I got a 169/170 Q, 165/170 V on the general GRE. Also, I think I can crack 80% on the subject test, but am not overly confident about this. One glaring hole is that I have done zero research, and have done nothing extracurricular - I literally have nothing "extra" going for me.

My concern is that I've seen the resumes of many people accepted to top universities (PhD track), and I just don't stack up. But if my goal is to become a professor one day, it seems that where I go to school is extremely important. So should I just hope that I can get accepted into a top 30-50 school, or would it be beneficial to consider improving my resume in a solid Masters program so that better schools become available?

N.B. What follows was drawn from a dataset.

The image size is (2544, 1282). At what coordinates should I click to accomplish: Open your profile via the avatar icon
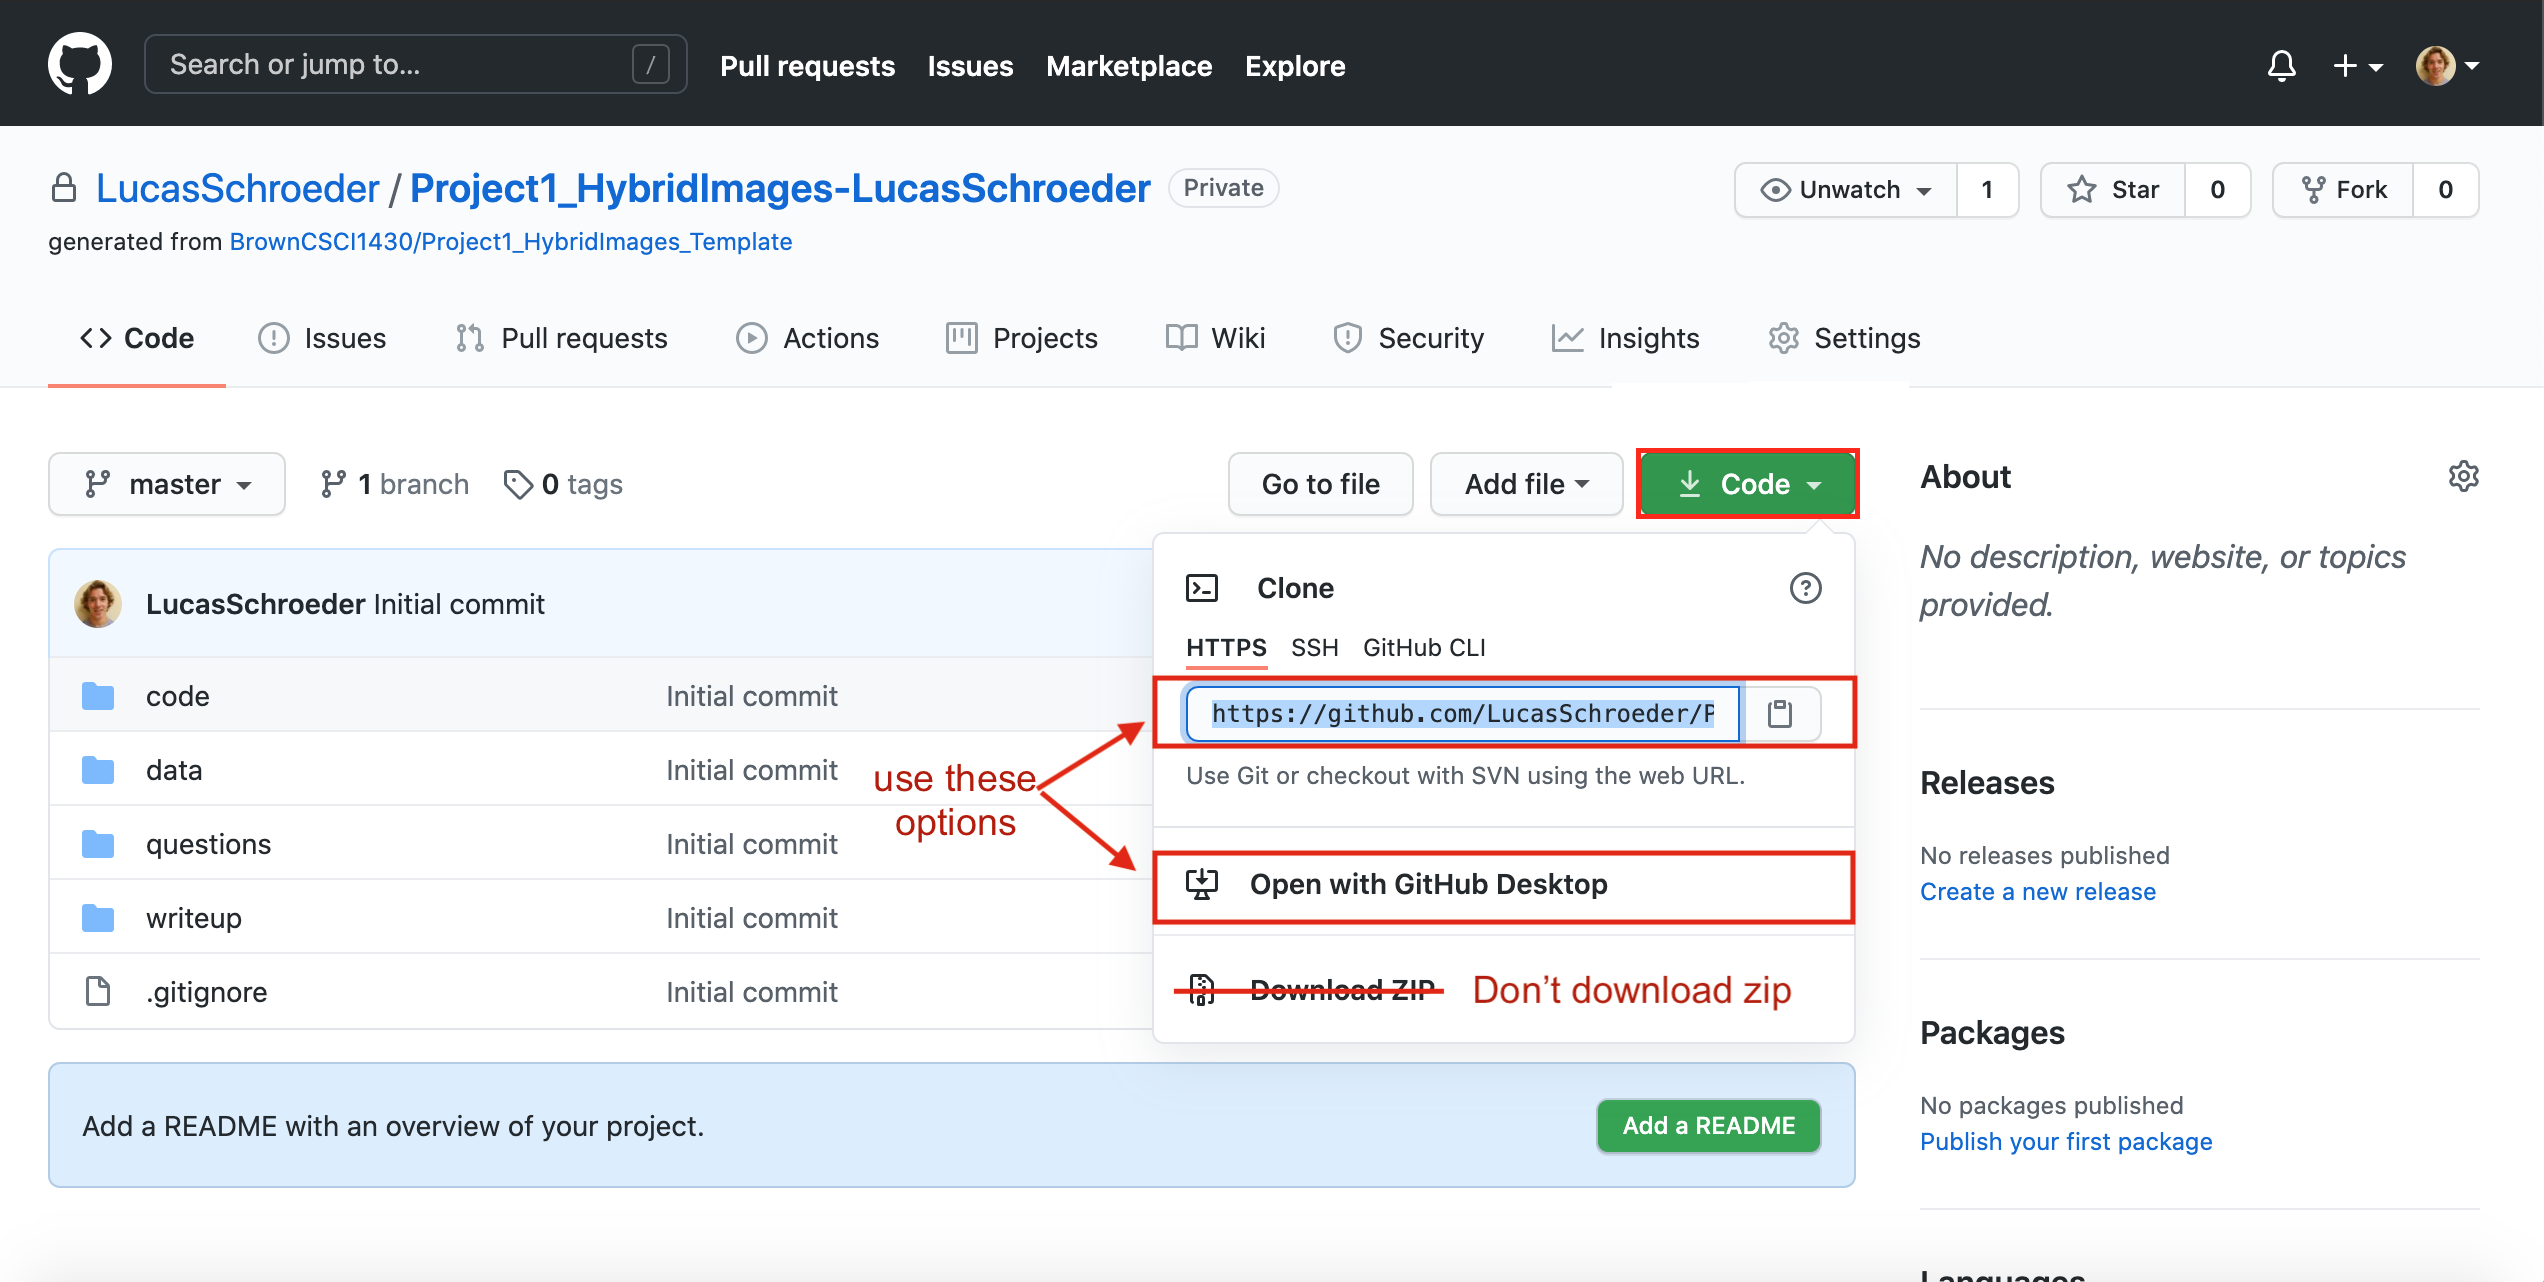(x=2437, y=64)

And if a masters is a viable option, what caliber of school would I need to excel at in order to be a competitive applicant for a top 10 PhD program?

1 Answer 1

I've always thought that one good indicator of whether or not you even have the motivation to complete an entire PHD is whether or not you do the practice problems in text books. If you enthusiastically do those practice problems, like you solve them in the shower, then I would say that, barring talent, you at least have the requisite level of enthusiasm for the subject. In other words if your not a fan of practice problems, your prolly not gunna like the 300 page writing part of the PHD, nor the fact that not all 100% of the work you do will make it into that writeup (there's alot of tangential calculation and verification). In this way, personal interest and commitment to mathematical activity is absolutely requisite.

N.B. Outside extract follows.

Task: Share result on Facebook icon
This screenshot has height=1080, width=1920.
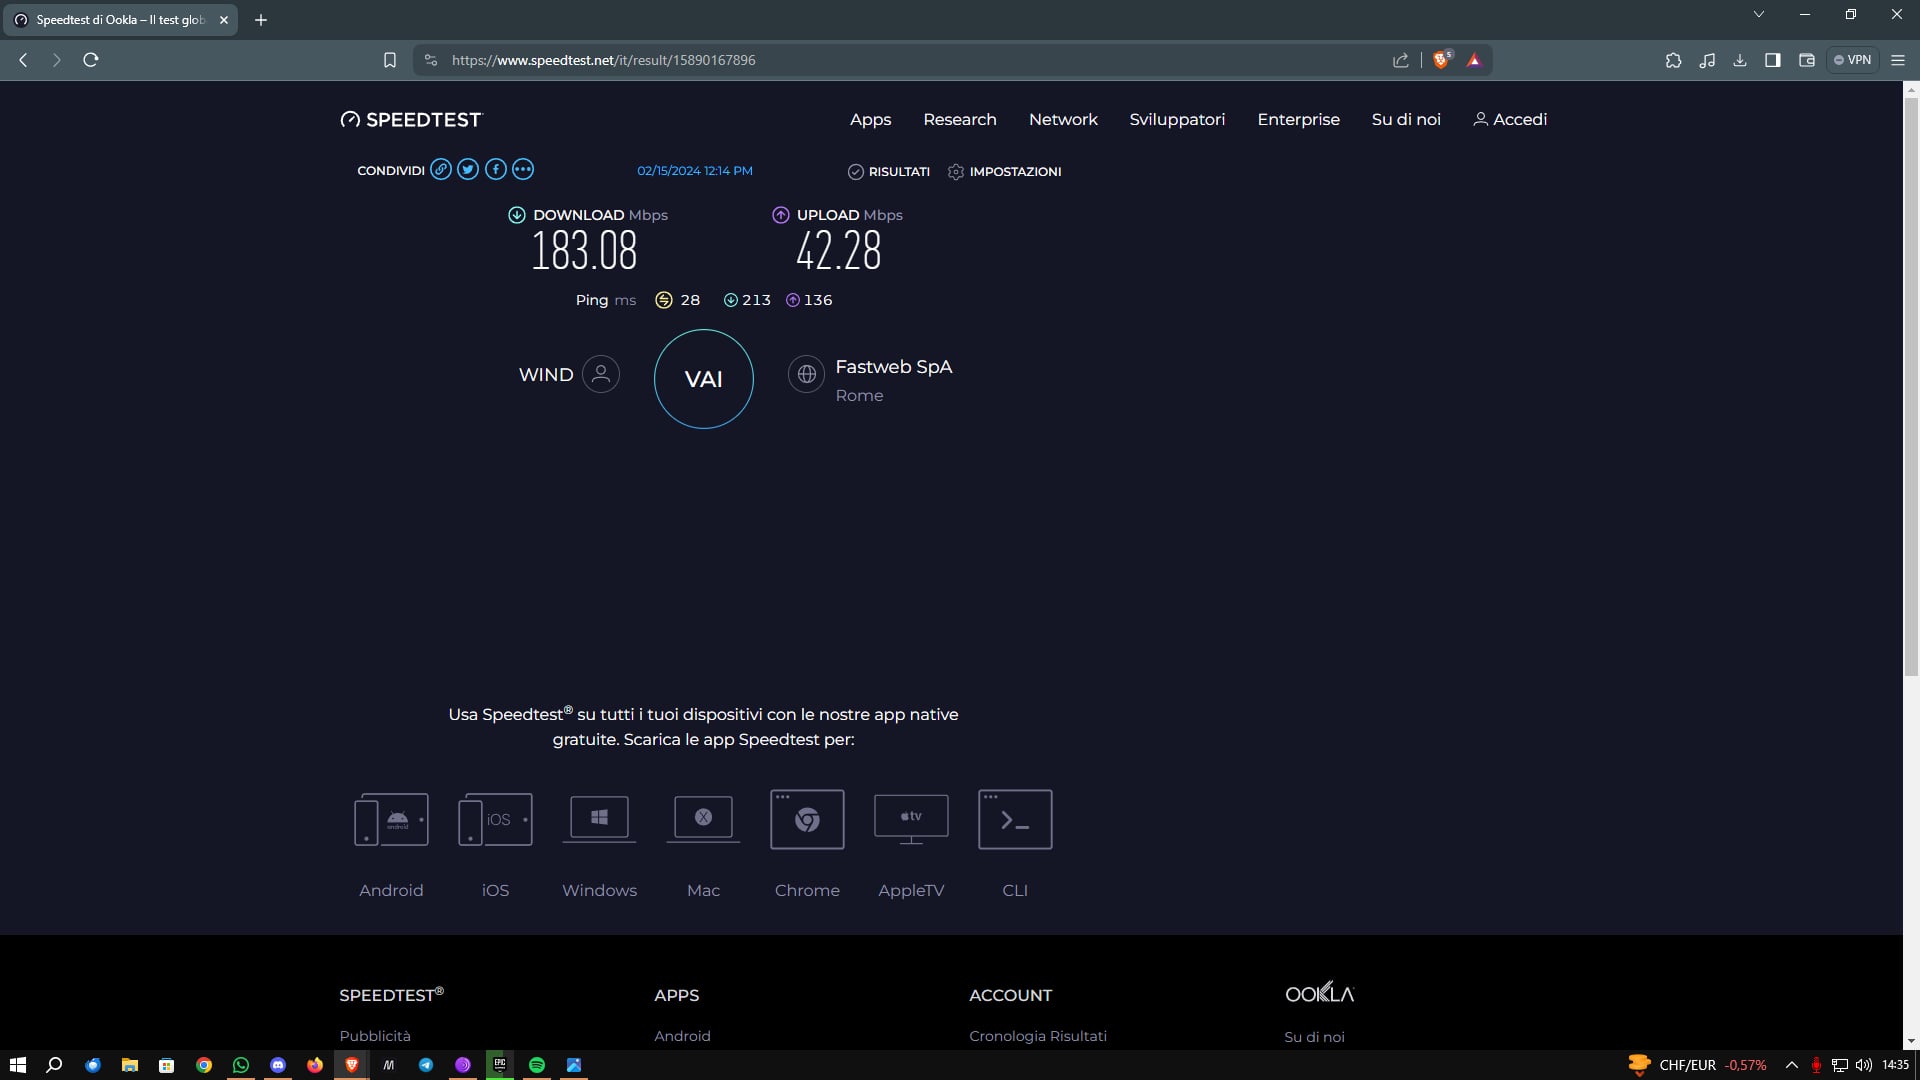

You should wait until you finish that course in topology. Math takes on a different character when you get into analysis, manifolds, algebra and beyond. For me, smooth manifolds was as far as I needed to go in the analysis route to satisfy my curiosity. Then I became interested in other things. If I had had that shift of interest midPHD then I don't think I would have been able to finish.

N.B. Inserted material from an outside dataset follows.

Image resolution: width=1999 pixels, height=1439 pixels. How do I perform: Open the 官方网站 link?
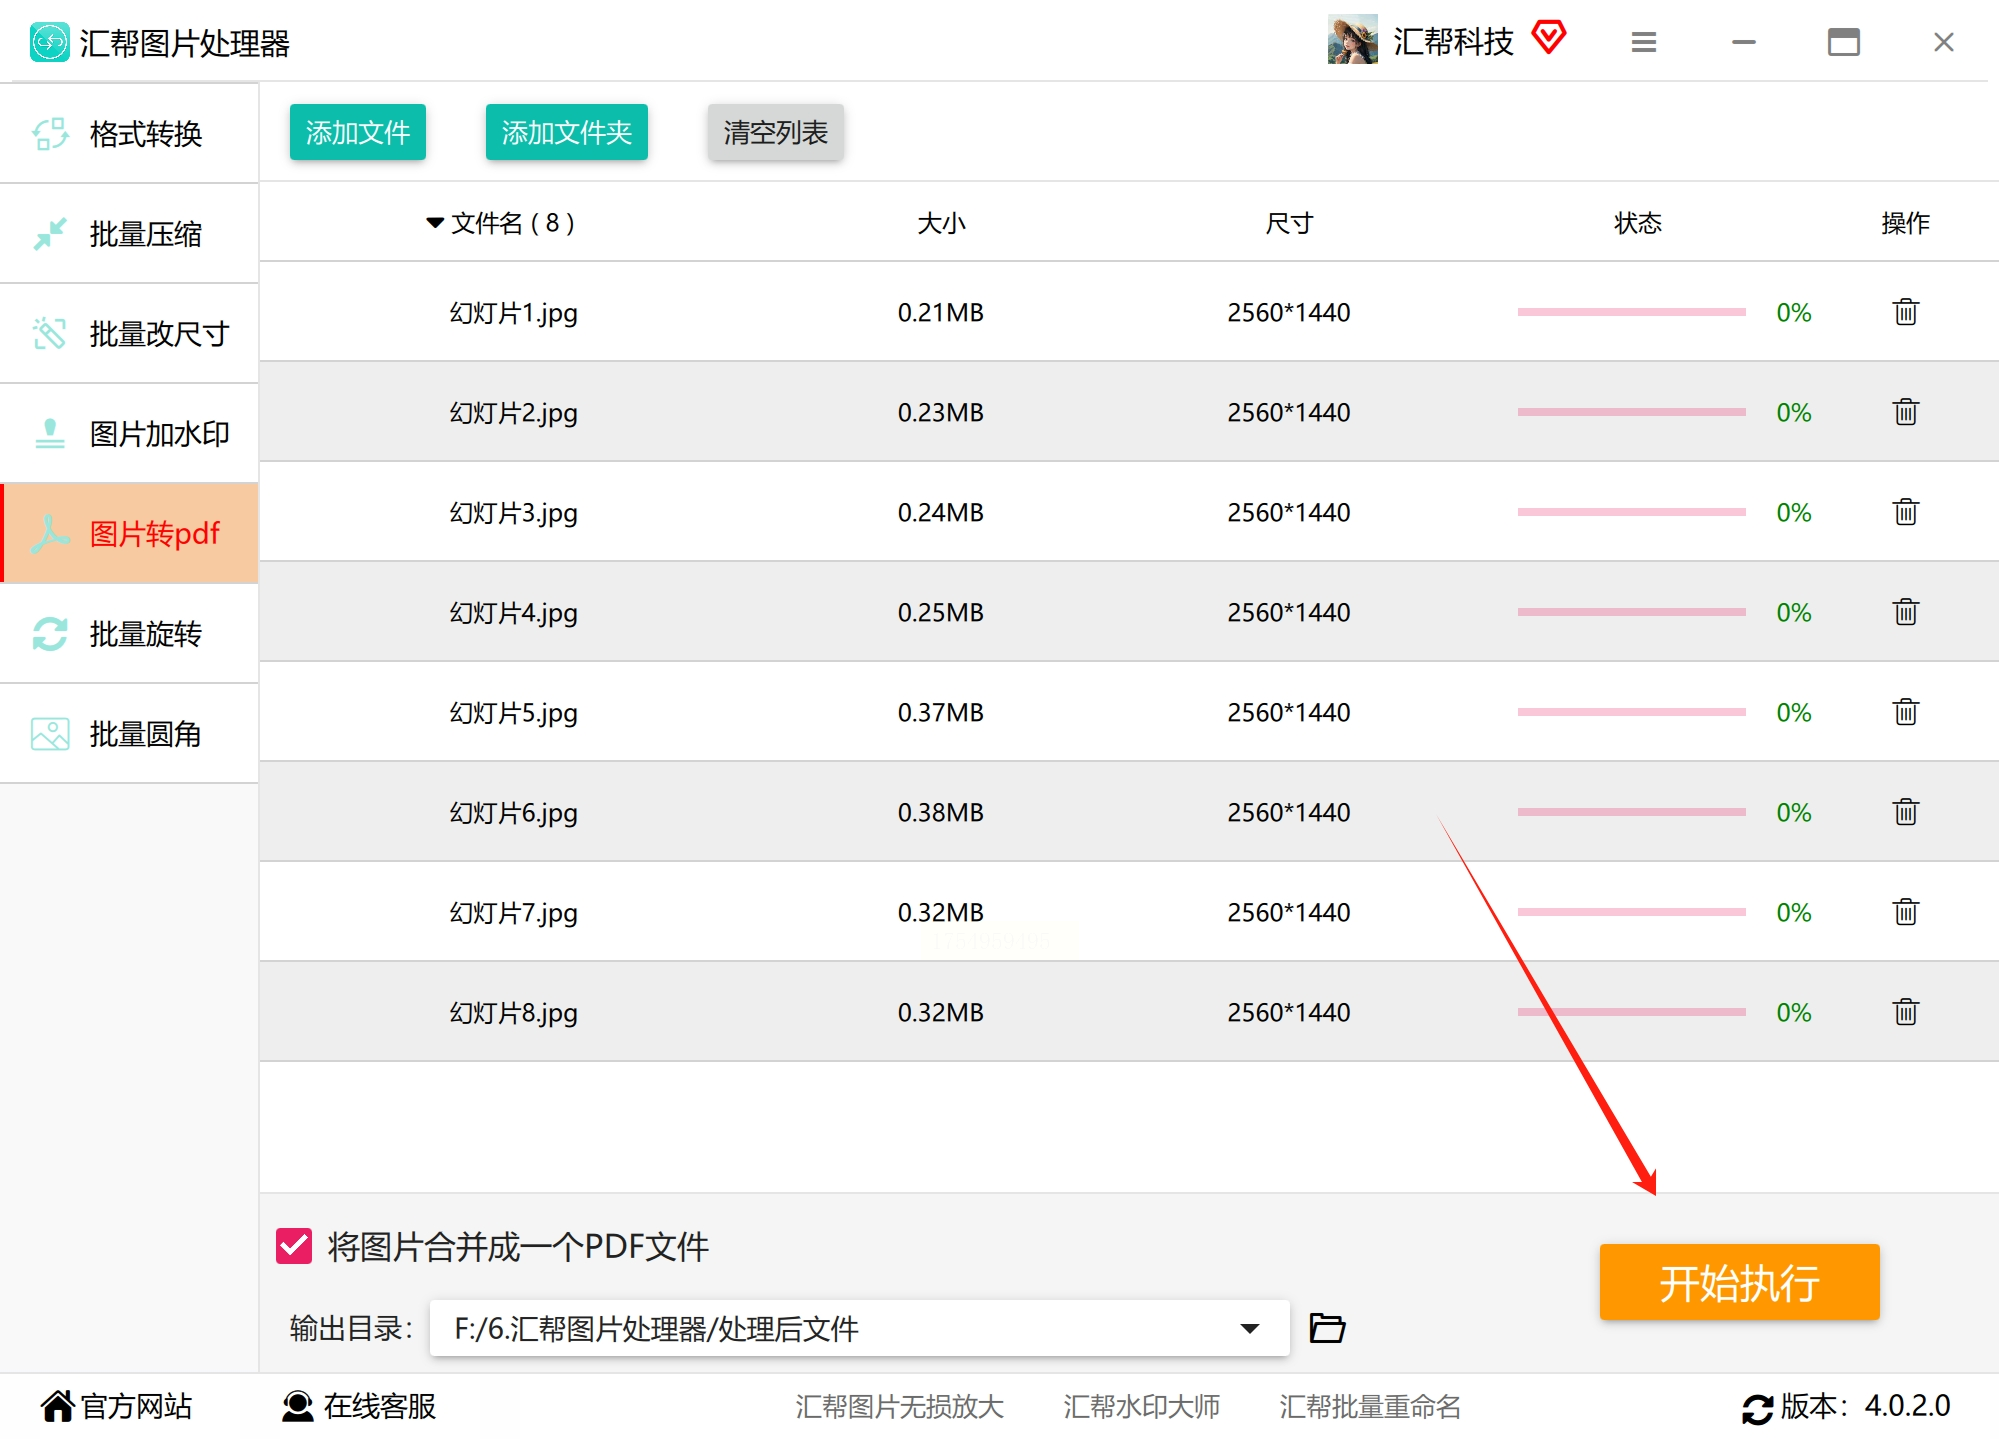click(116, 1406)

You should also just sit down, learn LaTex if you haven't already, and write about something that interests you, exploring it to the absolute highest level of detail while always leaving an obvious path for generalization and application. Make it lucid and interesting. Convince the reader you have an idea and entertain them with it. Put it on the Internets, have a proff edit 1 or 2 pages, show it to a friend or classmate, stick it in a library book, whatever. This is one defining characteristic of a mathematician, communicating your thoughts to paper so that they may survive.

You should read this The Best Writing on Mathematics 2011, it will give you a good idea of what doing math as a profession is like. Regardless, you may have an excellent academic record, but what makes a good mathematician is a commitment to doing math and that should be your primary focus, grades second. Although there's nothing wrong with being competitive academically, if that's your thing then go for it.

Personally I didn't like Spivak's manifold calculus text. I went Munkres' Topology, to Lee's Topological Manifolds, and have yet to finish Lee's Smooth Manifolds. If your looking for a reliable publisher, just stick with the yellow covers.